This self-seeing, or self perception may be what the whole "Pocket Monster" mythology is about as represented by the Pikachu Satoshi Diad. There is a monster within us, sitting on our shoulder, who sees us, but at some level, or in some way, Satoshi and Pikachu are one. Perhaps in a final Pokémon movie this fact will be revealed. Or perhaps it already has. I have only seen two Pokémon movies.
Reading perhaps far too much into the iconography, it seems proper that Hoopa should be appear from out of one of his hoops (little Hoopa), have hoops on his ears (little Hoopa) or have one of his hoops as a hole at his centre (Big Hoopa) since Westerners do feel able to perceive themselves, linguistically. Only being able to perceive ourselves through this especially dark mirror, we are able to wreck destruction on an unparalleled scale, believing that anything that can be linguistically justified is acceptable.

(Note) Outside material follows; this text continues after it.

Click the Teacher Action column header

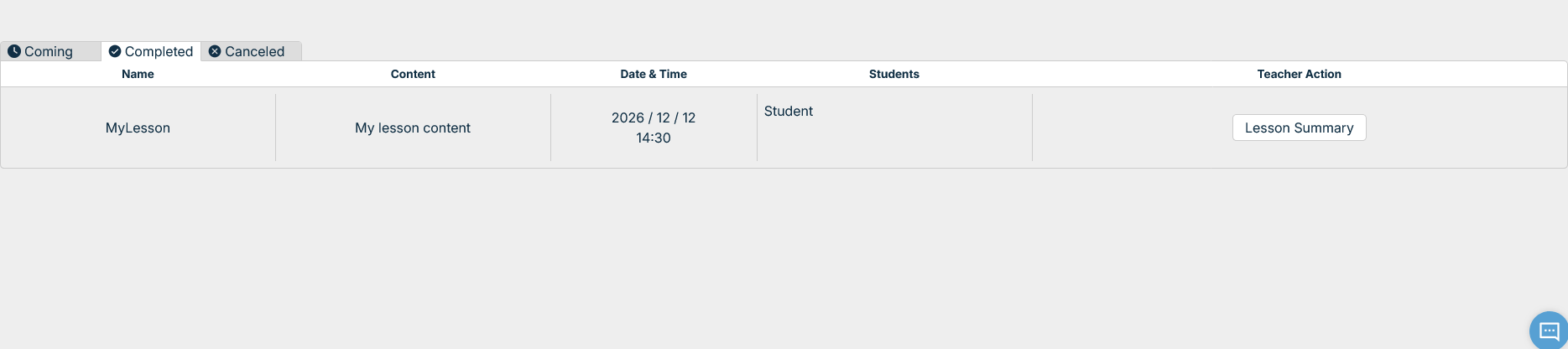[1299, 74]
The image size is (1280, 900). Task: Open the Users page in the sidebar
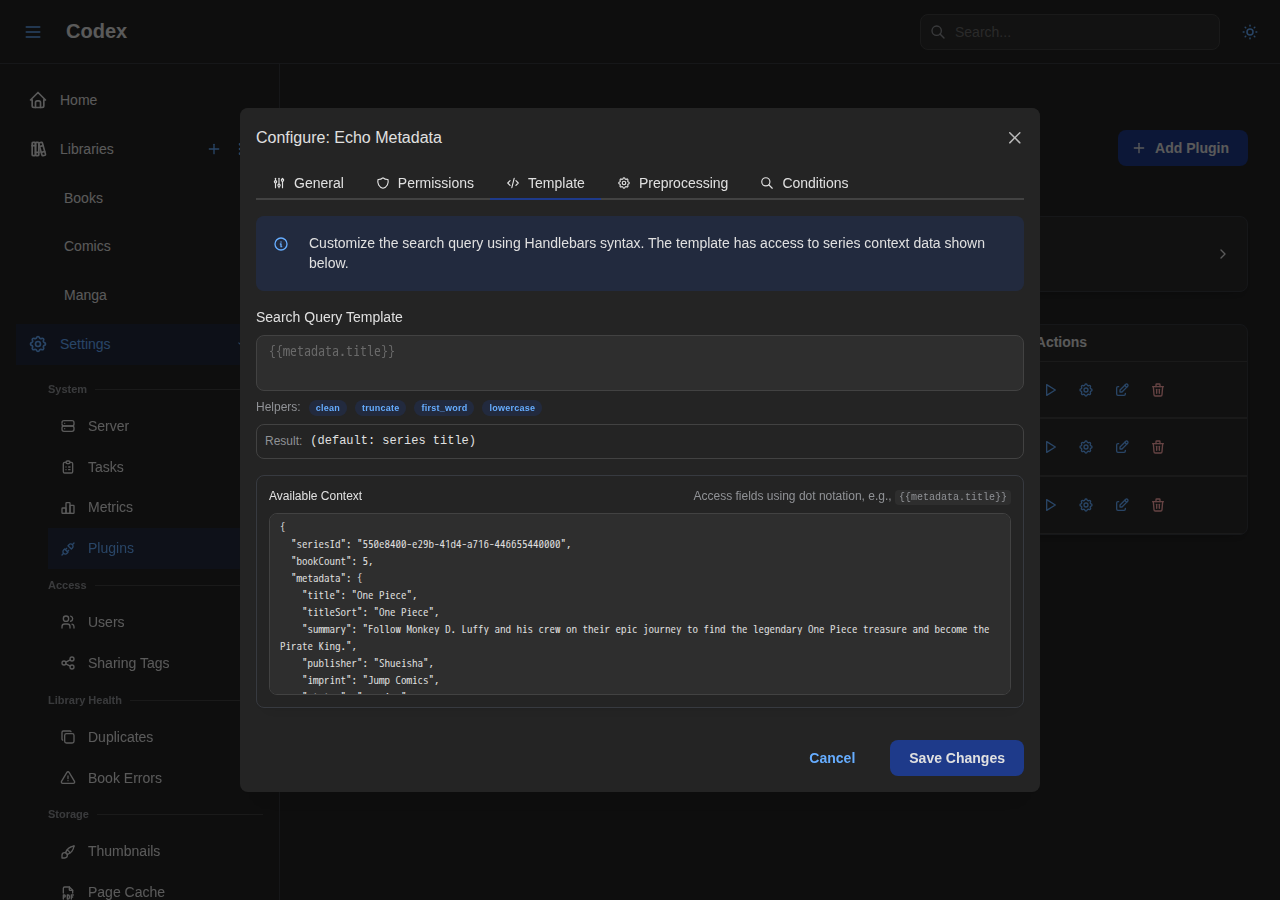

Hence a Briton feels able in saying that the British enforced importation of narcotics into China, for more than a hundred years, was acceptable because "the Chinese chose to smoke (opium). Or, in my experience, Americans (and others from the allied nations) generally continue to approve of the bombings of Hiroshima and Nagasaki, as just since 'the Japanese started it.' It is only when one starts to see oneself, hear the crying children, smell the stench of results of what one does, it is only when one passes through other hoops, that such justifications become untenable. We need to learn other forms of insight fast.
Hoopa learns gratitude, becomes able to perceive himself, is no longer conflicted, walks in the light, or becomes Japanese, in harmony with, not apart from the world. In the last part of the movie giant Hoopa spends his time rebuilding that which he has destroyed, only plundering the occasional doughnut.
I was moved by the compassion with which Hoopa the destroyer was viewed. Even though he destroyed the humans that fed him, Hoopa was not punished with death, but merely part of him kept in a bottle, since after all, as grandfather says, Hoopa is one of the family.
(I have a Japanese family, and lack gratitude, so this notion moves me to tears.)
Labels: autoscopy, cultural psychology, culture, japan, japanese, nihonbunka, occularcentrism, self, specular, 日本文化
Monday, June 29, 2015
The Japanese think they are just being Collectivist

The Japanese think that they are being collectivist but there is one simulated autoscopic gaze whose x-ray eyes they can cannot meet. Likewise, we Westerners think that we are only speaking to ourselves and our absent friends but there is one ear that we ignore. Paraphrasing Archimedes, "Give me a place to stand on, and I will make the Earth." Just one subject position hidden: that is all it takes to believe in a visual, or verbal (Kantian, ideal) world.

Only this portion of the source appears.